→ PROBLEMS TO WORK ON:
a) According to the text on men's and women's hormones, what raises oxytocin in women? List each activity named.
b) From the text on how hormones shape differences between men and women, extract the part starting at "Testosterone and oxytocin" and ending at "express their feelings.".
c) Extend the text on oxytocin, stress and fertility beyond its final sentence.

→ PROVIDED PASSAGE:
● ● ● ●
The following excerpts are from a John Gray book called Venus on fire, Mars on ice. Like his previous book this one focuses on the differences between men and women and how understanding these can improve our relationships. This time, though, he explains where these differences come from and how hormones play a big role. So, why oxytocin is such a big deal for us women and also can it help unlock fertility?
Testosterone and oxytocin
These are two hormones that both men and women have but..! Testosterone is the one that helps men reduce stress while oxytocin does that for women. Testosterone is replenished in men when they solve problems, achieve goals and while they rest alone in their man cave. Oxytocin increases in women when they plan ahead, take care of others and themselves, communicate and express their feelings.
Traditionally, this worked well. Nowadays, not so much. John Gray explains why:
“There are more and more women in testosterone-stimulating jobs. Such women will be drawn to the cave, just as their men are. Testosterone-stimulating jobs inevitably deplete this hormone for women just as they would for men, and some form of cave time is required for replenishment.” … “After a very testosterone-oriented day, a woman needs more than to rebuild her testosterone levels, though. She also needs to boost her oxytocin levels. Testosterone- rebuilding may get her ready for the next day, but she will continue to be stressed until she’s made sufficient oxytocin.“
Stress, oxytocin and fertility
“Unreleased stress not only prevents her from getting in touch with her positive feelings, it interferes with her health as well. I have repeatedly observed women having fertility issues because they aren’t effectively coping with the stress of their testosterone- stimulating jobs. These women often cope with the stress of work by being alone for a time or through solitary exercise, but these won’t help her transition back to her female side. She needs oxytocin.
Many women have restored their fertility by increasing their access to oxytocin-stimulating behaviours, therapies, and foods.”
● ● ● ●
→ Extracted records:
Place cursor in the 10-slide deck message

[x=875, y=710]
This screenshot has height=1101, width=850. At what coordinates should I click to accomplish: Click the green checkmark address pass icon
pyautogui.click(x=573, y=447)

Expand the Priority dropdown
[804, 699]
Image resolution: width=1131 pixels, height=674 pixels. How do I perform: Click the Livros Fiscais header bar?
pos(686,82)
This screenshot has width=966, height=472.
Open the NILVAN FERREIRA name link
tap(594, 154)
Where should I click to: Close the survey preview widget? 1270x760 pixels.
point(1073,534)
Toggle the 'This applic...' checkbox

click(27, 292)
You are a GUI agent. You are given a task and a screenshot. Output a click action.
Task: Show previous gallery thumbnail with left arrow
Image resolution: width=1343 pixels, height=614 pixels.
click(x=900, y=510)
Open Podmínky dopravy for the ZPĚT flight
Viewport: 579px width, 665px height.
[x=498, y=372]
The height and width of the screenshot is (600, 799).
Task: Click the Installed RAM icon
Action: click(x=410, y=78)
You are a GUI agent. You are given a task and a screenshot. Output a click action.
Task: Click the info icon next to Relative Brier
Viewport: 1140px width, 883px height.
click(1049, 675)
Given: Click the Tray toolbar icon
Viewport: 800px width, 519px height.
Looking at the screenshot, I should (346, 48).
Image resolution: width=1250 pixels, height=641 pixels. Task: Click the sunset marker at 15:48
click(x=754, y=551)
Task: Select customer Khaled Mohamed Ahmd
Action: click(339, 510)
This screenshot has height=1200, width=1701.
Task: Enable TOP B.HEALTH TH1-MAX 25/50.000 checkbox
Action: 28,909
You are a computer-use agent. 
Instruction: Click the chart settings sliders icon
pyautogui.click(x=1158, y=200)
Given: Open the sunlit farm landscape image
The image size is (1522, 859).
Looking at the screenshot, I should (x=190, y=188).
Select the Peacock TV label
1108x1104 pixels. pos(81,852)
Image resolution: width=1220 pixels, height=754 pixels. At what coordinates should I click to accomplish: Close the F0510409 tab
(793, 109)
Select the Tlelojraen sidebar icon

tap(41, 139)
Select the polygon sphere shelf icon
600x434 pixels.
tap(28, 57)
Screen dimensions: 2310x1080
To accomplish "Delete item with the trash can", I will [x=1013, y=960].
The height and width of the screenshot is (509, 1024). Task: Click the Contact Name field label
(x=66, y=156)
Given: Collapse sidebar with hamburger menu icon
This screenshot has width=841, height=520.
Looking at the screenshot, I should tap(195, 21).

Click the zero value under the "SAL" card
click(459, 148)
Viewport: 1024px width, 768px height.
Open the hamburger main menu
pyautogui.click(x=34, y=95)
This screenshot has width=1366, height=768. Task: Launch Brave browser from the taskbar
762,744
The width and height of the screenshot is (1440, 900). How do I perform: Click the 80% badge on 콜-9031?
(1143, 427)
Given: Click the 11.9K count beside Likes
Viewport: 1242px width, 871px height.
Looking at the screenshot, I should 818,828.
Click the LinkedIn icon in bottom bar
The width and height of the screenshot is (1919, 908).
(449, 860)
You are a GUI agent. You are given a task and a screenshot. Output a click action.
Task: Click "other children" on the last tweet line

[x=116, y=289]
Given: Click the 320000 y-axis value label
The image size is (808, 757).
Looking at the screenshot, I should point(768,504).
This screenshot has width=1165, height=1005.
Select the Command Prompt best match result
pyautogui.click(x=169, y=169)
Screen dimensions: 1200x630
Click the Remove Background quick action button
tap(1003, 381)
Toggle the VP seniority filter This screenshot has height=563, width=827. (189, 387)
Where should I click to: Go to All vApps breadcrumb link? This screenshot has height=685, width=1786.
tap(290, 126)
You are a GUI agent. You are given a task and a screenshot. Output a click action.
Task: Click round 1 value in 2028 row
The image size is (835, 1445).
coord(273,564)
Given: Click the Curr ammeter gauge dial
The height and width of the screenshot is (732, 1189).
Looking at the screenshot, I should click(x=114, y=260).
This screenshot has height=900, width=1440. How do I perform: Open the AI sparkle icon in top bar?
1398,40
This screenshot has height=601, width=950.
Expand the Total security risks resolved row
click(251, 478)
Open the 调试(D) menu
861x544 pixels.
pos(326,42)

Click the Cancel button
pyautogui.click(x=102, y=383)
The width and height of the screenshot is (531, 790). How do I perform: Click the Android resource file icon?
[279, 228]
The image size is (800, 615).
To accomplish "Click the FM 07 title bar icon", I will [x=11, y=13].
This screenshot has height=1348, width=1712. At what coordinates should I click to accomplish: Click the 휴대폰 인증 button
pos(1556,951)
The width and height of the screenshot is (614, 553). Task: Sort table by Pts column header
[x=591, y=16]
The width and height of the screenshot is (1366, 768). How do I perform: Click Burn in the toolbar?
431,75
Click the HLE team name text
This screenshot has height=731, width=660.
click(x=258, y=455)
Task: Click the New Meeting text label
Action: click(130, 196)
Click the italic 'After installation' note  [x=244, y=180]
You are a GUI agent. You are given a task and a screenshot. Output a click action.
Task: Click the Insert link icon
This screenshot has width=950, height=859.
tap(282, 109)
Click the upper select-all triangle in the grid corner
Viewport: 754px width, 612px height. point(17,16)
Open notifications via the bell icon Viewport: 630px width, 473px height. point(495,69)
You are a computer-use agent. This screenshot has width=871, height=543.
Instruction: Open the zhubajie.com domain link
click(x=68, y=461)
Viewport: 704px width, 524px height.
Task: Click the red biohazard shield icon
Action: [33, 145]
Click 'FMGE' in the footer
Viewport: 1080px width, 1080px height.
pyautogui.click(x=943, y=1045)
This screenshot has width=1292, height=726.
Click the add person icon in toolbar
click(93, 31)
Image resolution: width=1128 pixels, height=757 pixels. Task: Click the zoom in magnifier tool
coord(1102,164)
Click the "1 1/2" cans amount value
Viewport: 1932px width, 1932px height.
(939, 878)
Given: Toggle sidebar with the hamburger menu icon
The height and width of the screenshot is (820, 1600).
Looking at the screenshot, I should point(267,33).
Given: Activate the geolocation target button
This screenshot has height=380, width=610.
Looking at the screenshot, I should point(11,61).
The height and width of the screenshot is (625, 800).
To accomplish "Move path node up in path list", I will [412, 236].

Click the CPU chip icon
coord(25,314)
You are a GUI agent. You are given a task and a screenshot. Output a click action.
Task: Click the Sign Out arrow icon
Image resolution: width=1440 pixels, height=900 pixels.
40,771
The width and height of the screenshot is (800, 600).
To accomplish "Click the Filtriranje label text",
● ● ● ●
→ YOUR RESPONSES:
a)
- Planning ahead
- Taking care of others and themselves
- Communicating
- Expressing their feelings

b)
Testosterone and oxytocin
These are two hormones that both men and women have but..! Testosterone is the one that helps men reduce stress while oxytocin does that for women. Testosterone is replenished in men when they solve problems, achieve goals and while they rest alone in their man cave. Oxytocin increases in women when they plan ahead, take care of others and themselves, communicate and express their feelings.

c)
Yoga and oxytocin
Yoga is by its nature an oxytocin-generating practice. It asks you to slow down, to turn inward, to breathe with intention and to be present in your body. These are precisely the conditions under which oxytocin rises. The physical touch of hands on a mat, the rhythm of a shared breathing practice, the sense of being held and supported in a restorative pose – all of it speaks directly to the female nervous system in a way that achievement-oriented exercise simply does not. We know this in our bodies and the research, although still growing, suggests that yoga can measurably increase oxytocin levels.
There is also something worth naming about the particular quality of attention yoga brings. It is not passive rest – which, as John Gray points out, rebuilds testosterone but does little for oxytocin. And it is not the kind of driven, goal-oriented exercise that can inadvertently keep a woman locked in her testosterone state. Yoga occupies a different register entirely. It is nurturing and receptive. It is, in the truest sense, restorative. And for women whose days are spent in high-output, high-demand environments, that distinction matters enormously.
The hard part is that for many of us women, the very thought of taking time for ourselves feels overwhelming. It can register either as another item on an already impossible list. Or as a soft optional that can be quietly dropped when something more urgent appears – which is always.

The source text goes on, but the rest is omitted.